Answer: In 2022, I won the Hear Me Out Golden Ear award for “Caprice.” It’s a festival that’s about to go into its fourth year. It started when people realized Zoom theater isn’t very fun. The reason that award is special is because it’s about my hometown. It’s one of the first times that that part of my artistic voice was recognized. I wrote it for Dr. (Kristin) Hunt’s class originally.
Q: What’s something you learned while at ASU — in the classroom or otherwise — that surprised you or changed your perspective?
A: It really opened my eyes to what a play can be or what writing can be. I came in thinking, “I’m a playwright.” Getting to work with different schools and make cool, interactive stuff broadened my horizons. If I get a writing job doing something else, it’s still the creative part of the brain. It broadened my horizons and made me think about what I can do as a writer. That’s what I needed ASU for. You’ve got to be open to all these different doors.
Q: Why did you choose ASU?
A: I applied to a bunch of different programs. One thing that was a big factor in choosing ASU was the fact that it’s a dramatic writing degree and not a playwriting degree. If you want to pursue other things, there’s a lot of flexibility. The flexibility and the approach they have with grad programs is really unique. I knew that with other programs that wasn’t the case. At ASU, it is crazy the things we are cooking up. It was always something new. I ended up doing a lot of work.
Q: Which professor taught you the most important lesson while at ASU?
A: There’s a lot of them! I really appreciate that time and time again Karen Jean Martinson told me that the type of plays I wanted to write matter. (She) told me that if (writing plays about rural America is) what I’m drawn toward, that is what I should be writing about.
Guillermo Reyes is our biggest cheerleader. He’s got our backs. He’s always making us submit our stuff.
Robert Farid Karimi. He’s always there for me. It doesn’t matter what problem I have, he’s always got the answer to everything. We got to teach a class together.
Q: What’s the best piece of advice you’d give to those still in school?

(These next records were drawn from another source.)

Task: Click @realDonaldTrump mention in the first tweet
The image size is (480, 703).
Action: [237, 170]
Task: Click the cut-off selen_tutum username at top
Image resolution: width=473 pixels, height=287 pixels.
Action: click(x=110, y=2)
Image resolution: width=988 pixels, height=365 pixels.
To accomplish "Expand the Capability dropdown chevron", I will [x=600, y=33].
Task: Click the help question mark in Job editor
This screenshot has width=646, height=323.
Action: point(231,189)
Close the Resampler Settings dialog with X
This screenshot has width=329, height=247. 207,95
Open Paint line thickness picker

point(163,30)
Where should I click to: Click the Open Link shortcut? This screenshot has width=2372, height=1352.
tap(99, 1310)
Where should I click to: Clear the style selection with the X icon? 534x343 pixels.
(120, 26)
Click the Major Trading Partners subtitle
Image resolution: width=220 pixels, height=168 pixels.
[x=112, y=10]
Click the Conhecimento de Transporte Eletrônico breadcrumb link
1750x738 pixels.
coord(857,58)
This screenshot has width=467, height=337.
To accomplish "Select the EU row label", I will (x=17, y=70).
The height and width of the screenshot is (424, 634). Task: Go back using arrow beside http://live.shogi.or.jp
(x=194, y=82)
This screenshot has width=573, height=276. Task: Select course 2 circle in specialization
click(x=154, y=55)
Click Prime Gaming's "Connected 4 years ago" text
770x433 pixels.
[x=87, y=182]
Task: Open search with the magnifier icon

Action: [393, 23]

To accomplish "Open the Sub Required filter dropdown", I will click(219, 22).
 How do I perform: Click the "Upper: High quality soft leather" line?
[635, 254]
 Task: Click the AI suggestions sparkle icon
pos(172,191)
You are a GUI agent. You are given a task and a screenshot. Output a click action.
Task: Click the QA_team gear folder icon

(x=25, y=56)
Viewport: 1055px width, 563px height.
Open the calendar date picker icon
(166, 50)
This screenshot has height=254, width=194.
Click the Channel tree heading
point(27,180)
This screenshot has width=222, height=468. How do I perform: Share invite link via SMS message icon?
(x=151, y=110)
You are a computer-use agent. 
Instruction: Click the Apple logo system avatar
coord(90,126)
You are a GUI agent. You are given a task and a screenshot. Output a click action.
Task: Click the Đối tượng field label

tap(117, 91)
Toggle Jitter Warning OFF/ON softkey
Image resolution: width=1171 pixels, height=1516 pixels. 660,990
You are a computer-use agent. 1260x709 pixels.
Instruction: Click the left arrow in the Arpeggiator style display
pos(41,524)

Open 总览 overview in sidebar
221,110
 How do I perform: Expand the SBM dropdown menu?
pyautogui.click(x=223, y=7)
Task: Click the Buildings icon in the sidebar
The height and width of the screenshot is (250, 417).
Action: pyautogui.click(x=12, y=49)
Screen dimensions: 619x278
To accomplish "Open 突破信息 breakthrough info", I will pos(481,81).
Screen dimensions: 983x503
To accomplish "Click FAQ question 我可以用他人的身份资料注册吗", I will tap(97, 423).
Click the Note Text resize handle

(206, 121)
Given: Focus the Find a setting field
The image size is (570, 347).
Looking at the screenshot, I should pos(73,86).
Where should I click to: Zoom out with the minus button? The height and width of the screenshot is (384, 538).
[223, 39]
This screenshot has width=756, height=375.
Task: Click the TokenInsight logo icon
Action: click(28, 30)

A: If you are like me and you have a tendency to overextend yourself, be mindful of that. I was working too many hours a week. I believe in the value of hard work, but it hits a point where you are just so tired. It’s not always feasible. So, try to be mindful.
Q: What was your favorite spot on campus?
A: I usually make a beeline to wherever I need to be. But probably the Lyceum Theatre. That’s where all the grad students hang out. That’s where you’ll always find us.
Q: What are your plans after graduation?
A: I just accepted a job offer! I am going to be the director of sales and marketing for Theatre Arlington (a professional theater in the Dallas area). I am very excited about it.
Q: If someone gave you $40 million to solve one problem on our planet, what would you tackle?
A: Well, I don’t think we can cure cancer for $40 million. I would put a lot of money into funding the arts in rural communities. I’m not idealistic enough to think that theater can save the world, but it is still important and a good thing for our communities. It is good for us to be in community together and experience stories in the way theater does. I’m excited to see the new plays post-pandemic. A lot of theaters are struggling right now. Everyone is struggling; there are all these ways we’re still not fully recovered. I would encourage people to give live theater a chance. It’s good for us to be open to new ideas.